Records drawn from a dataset
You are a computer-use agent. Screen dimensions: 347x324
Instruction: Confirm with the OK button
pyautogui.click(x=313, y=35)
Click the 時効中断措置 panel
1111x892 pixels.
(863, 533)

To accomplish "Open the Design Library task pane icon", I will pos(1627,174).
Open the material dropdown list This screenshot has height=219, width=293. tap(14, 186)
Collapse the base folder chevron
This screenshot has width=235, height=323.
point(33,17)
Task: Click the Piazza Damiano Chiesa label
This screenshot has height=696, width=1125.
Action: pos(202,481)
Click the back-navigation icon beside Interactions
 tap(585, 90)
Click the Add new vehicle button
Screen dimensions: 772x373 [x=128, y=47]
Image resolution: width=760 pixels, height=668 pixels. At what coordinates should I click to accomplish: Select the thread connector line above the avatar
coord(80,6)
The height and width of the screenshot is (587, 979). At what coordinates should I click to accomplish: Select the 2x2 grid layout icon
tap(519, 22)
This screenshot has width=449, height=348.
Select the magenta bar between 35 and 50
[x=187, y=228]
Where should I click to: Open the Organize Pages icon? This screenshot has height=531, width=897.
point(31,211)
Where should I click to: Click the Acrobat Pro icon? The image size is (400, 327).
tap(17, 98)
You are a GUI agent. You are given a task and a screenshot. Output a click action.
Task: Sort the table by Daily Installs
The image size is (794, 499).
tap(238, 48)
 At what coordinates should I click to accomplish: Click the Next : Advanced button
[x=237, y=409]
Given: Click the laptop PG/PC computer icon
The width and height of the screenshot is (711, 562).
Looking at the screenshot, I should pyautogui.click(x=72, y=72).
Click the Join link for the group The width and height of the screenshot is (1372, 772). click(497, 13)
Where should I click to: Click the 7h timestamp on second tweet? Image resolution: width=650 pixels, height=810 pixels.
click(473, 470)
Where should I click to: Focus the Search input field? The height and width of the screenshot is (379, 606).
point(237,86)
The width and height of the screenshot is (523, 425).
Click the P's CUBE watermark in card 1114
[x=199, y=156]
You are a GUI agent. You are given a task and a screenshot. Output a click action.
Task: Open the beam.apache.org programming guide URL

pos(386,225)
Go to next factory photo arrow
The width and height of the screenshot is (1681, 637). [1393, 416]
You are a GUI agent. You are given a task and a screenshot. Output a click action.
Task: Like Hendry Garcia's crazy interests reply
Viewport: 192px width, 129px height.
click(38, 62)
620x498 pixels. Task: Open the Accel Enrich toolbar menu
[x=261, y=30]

PROBLEM DESCRIPTION: Each record, from first to last, should be returned verbatim.

TASK RESPONSE:
You are a computer-use agent. Screen dimensions: 347x324
Instruction: Confirm with the OK button
pyautogui.click(x=313, y=35)
Click the 時効中断措置 panel
1111x892 pixels.
(863, 533)

To accomplish "Open the Design Library task pane icon", I will pos(1627,174).
Open the material dropdown list This screenshot has height=219, width=293. tap(14, 186)
Collapse the base folder chevron
This screenshot has width=235, height=323.
point(33,17)
Task: Click the Piazza Damiano Chiesa label
This screenshot has height=696, width=1125.
Action: pos(202,481)
Click the back-navigation icon beside Interactions
 tap(585, 90)
Click the Add new vehicle button
Screen dimensions: 772x373 [x=128, y=47]
Image resolution: width=760 pixels, height=668 pixels. At what coordinates should I click to accomplish: Select the thread connector line above the avatar
coord(80,6)
The height and width of the screenshot is (587, 979). At what coordinates should I click to accomplish: Select the 2x2 grid layout icon
tap(519, 22)
This screenshot has width=449, height=348.
Select the magenta bar between 35 and 50
[x=187, y=228]
Where should I click to: Open the Organize Pages icon? This screenshot has height=531, width=897.
point(31,211)
Where should I click to: Click the Acrobat Pro icon? The image size is (400, 327).
tap(17, 98)
You are a GUI agent. You are given a task and a screenshot. Output a click action.
Task: Sort the table by Daily Installs
The image size is (794, 499).
tap(238, 48)
 At what coordinates should I click to accomplish: Click the Next : Advanced button
[x=237, y=409]
Given: Click the laptop PG/PC computer icon
The width and height of the screenshot is (711, 562).
Looking at the screenshot, I should pyautogui.click(x=72, y=72).
Click the Join link for the group The width and height of the screenshot is (1372, 772). click(497, 13)
Where should I click to: Click the 7h timestamp on second tweet? Image resolution: width=650 pixels, height=810 pixels.
click(473, 470)
Where should I click to: Focus the Search input field? The height and width of the screenshot is (379, 606).
point(237,86)
The width and height of the screenshot is (523, 425).
Click the P's CUBE watermark in card 1114
[x=199, y=156]
You are a GUI agent. You are given a task and a screenshot. Output a click action.
Task: Open the beam.apache.org programming guide URL

pos(386,225)
Go to next factory photo arrow
The width and height of the screenshot is (1681, 637). [1393, 416]
You are a GUI agent. You are given a task and a screenshot. Output a click action.
Task: Like Hendry Garcia's crazy interests reply
Viewport: 192px width, 129px height.
click(38, 62)
620x498 pixels. Task: Open the Accel Enrich toolbar menu
[x=261, y=30]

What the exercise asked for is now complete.